Point Nepean National Park sits within an Aboriginal cultural landscape and is a significant place for Traditional Owners of the lands, the Bunurong people. The park protects a range of native plants and animals, and has a rich military, defence, immigration and quarantine history. Combined with its heritage-listed buildings and stunning natural landscape, the park is extremely popular with locals and visitors.

The new campground will offer a more immersive experience at this special place, helping to foster conservation among visitors, while providing unique outdoor activities and supporting local businesses.

Next year will see additional tent pads and facilities created at the campground, in addition to a new project to bring to life the stories and special values of the national park.

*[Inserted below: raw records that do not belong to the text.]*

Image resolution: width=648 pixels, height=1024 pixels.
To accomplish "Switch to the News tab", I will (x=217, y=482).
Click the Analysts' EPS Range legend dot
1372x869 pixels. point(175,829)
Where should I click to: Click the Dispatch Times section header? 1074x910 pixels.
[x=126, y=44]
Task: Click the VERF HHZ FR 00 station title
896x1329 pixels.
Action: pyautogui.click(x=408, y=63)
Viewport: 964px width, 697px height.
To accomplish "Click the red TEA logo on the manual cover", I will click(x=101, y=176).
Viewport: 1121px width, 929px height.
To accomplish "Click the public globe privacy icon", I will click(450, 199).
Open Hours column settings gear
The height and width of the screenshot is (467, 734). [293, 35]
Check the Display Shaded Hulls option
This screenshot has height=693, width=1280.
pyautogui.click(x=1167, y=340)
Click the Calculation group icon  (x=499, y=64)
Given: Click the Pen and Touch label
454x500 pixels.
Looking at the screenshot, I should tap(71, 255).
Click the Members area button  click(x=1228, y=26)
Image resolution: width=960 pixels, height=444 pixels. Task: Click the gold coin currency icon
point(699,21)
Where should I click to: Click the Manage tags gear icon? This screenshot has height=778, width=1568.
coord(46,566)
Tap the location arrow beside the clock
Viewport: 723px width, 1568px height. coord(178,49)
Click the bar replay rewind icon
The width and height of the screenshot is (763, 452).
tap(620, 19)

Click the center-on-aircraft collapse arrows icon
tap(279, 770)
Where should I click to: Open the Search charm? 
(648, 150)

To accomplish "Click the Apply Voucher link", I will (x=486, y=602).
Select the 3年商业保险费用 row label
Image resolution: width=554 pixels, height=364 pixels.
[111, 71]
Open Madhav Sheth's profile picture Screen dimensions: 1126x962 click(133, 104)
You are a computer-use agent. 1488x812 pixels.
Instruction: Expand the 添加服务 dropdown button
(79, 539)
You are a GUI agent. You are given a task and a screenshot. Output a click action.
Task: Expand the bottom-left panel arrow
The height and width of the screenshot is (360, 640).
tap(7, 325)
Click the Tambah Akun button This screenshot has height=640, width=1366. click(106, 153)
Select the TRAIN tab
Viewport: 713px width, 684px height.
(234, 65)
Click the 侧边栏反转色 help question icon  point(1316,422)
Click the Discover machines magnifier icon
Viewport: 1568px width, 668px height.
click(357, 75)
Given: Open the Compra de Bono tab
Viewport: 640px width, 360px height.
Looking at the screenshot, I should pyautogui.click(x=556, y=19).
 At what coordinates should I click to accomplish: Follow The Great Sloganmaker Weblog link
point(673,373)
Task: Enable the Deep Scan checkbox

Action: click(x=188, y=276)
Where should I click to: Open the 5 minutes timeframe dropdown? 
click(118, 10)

The campground project forms a key part of the Point Nepean National Park Master Plan, and includes funding from the $106.6 million Victoria’s Great Outdoors program and the Regional Tourism Investment Fund – Stimulus Round, via the Department of Jobs Precincts and Regions.

The master plan for the park was released in 2018 with an aim to protect its unique values and ensure its complex stories as a cultural landscape are valued and expressed. The plan also delivered a major upgrade to Defence Road, providing improved visitor safety and enabling bicycle access to Fort Nepean. In 2020, new visitor facilities were added at the Quarantine Station including seating, picnic and BBQ facilities with shelters and a drinking water fountain.

Elsewhere in the park, a $6 million investment will see parts of Fort Nepean restored, allowing visitors to explore a part of Victoria’s military history.